Parteciparvi sembra un dovere e come tale viene interpretato: da qui il cambio di contesto e di personaggi, con sulla scena trincee, campi di battaglia e soldati. Ognuno combatte per un motivo, quello che ha scatenato la guerra è in secondo piano: «Sai che è una dichiarazione di guerra? […] È uno specchio magico. Ognuno ci vede dentro quello che vuole. Il re ci vede nuovi territori per la corona; il Parlamento ci vede un mare di chiacchiere su cui fare leva per le prossime elezioni; […] i violenti ci vedono una maniera per sfogarsi con la scusa della difesa della patria».
Andrea parte volontario per conservare il primato nel cuore di suo padre. Ed ecco che storia collettiva e individuale si confondono: laddove si rappresenta la Storia, c’è sempre un individuo a raccontarla.

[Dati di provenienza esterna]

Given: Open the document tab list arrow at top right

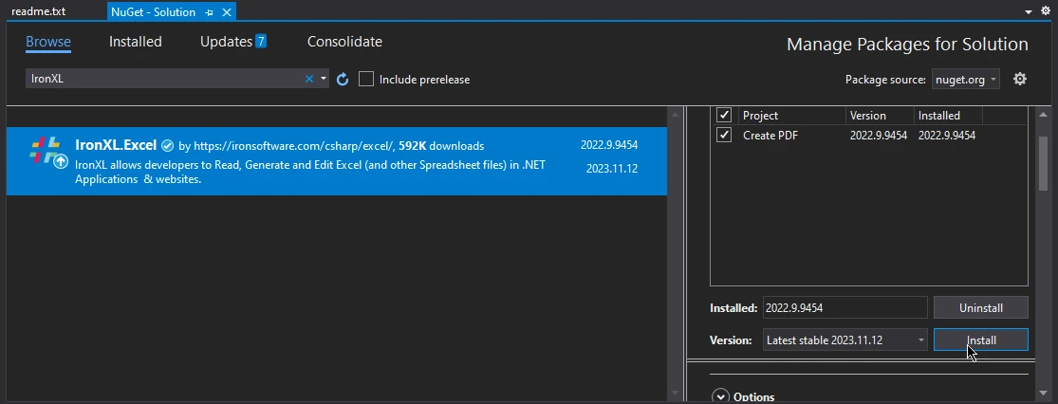Looking at the screenshot, I should [x=1030, y=11].
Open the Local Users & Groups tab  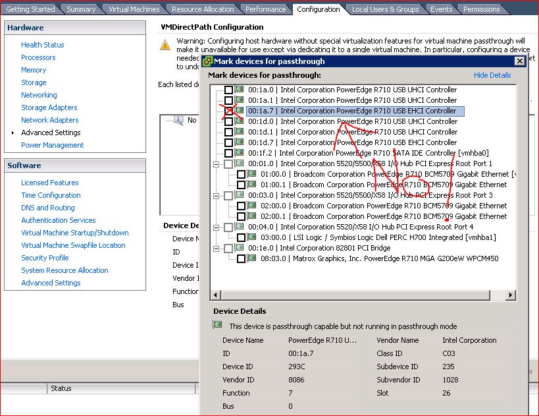pos(385,9)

D’altra parte, una volta terminata la guerra, è difficile ritrovare l’uomo che si era: «Mancavo da Borgo San Rocco da quasi quattro anni. Per tutto quel tempo ero stato dietro la pazzia di Dio e degli uomini, compresa la mia». Uccidere o avere perennemente tra le mani un’arma a scopo difensivo è frutto di follia umana, di bestialità confusa con strategie belliche. L’ultimo spiro prima di morire può diventare segno di vittoria o semplice rumore, sì fastidioso, ma parte del frastuono in cui si vive.
Così di fronte alla morte di tutti i suoi vecchi famigliari, a causa della spagnola, Andrea si ritrova inerte, senza passione e sentimento. In più, d’un tratto si ritrova solo e alla guida di una famiglia, la sua.
Un cambio di generazione che non contempla preavvisi e che richiede coraggio e abilità nel non indietreggiare di fronte alle mille responsabilità dalle quali, da bambino, si rifugge.
Nel paesaggio romanzesco ritorna ancora una volta l’elemento agreste e naturale, tipico abruzzese, in contrasto con quello battagliero e quasi estraneo allo scorrere del tempo, che invece porta con sé luce elettrica e acqua corrente.
In Africa: alla ricerca di un sogno sconosciuto
Dalla Prima guerra mondiale si passa agli albori del Fascismo: i primi anni in cui il nome Mussolini desta o entusiasmo o disgusto.
Andrea non è un patriottico, non si ritrova nelle idee collettive della sua generazione. Il suo pensiero rimanda solo a quello del padre, che sognava l’Africa e restava fedele a un amore perduto, mai intrapreso. La donna sognata dal padre, e mitizzata dal figlio, proveniva da Zanzibar.
Ancora un conto da coprire. Se Andrea parte all’improvviso verso l’isola africana, è per conoscere la natura stessa dei suoi sogni (ragione per cui vive, lontano da altre spiegazioni civiche, politiche e sociali) e, perché no, per riscattare suo padre. Una vena nostalgica, malinconica e fortemente astratta (paradosso di un mondo che non lo richiede) vive nelle sue rughe. Lo stesso approccio alla realtà di mast’Alfredo che, da Borgo San Rocco, va in America, lontano dal silenzio, in cerca di musica e poesia.
Un’opera completa, dai mille sfondi geografici, storici e interpretativi. La storia di una generazione che se ne va, per poi ritornare in qualche sua forma nella generazione futura.
Lo stesso stile scrittorio, prevalentemente asciutto e scorrevole, con l’impiego di parole quali «mammà», troncamenti come «zi’ Saverio» o appellativi come «mast’Alfredo», è frutto di un tempo remoto, ma dolcemente presente.
Il testo altro non è che un circolo progressivo di avvenimenti che sembrano portare a un’origine univoca, che evoca fantasia e mito.
Come scrive De Pascalis: «Ma chi può impedire a un sogno d’immaginare una montagna che il cielo, invece che sopra, se lo porta dentro come un sentimento? Nessuno. Solo che nella vita questa cosa non ha capo né coda. È il sogno d’un sogno».
È la rievocazione di una pazzia che, se vogliamo, possiamo attribuire a Dio: unica entità metafisica, nella società occidentale, legittimata a essere tale, dai secoli dei secoli.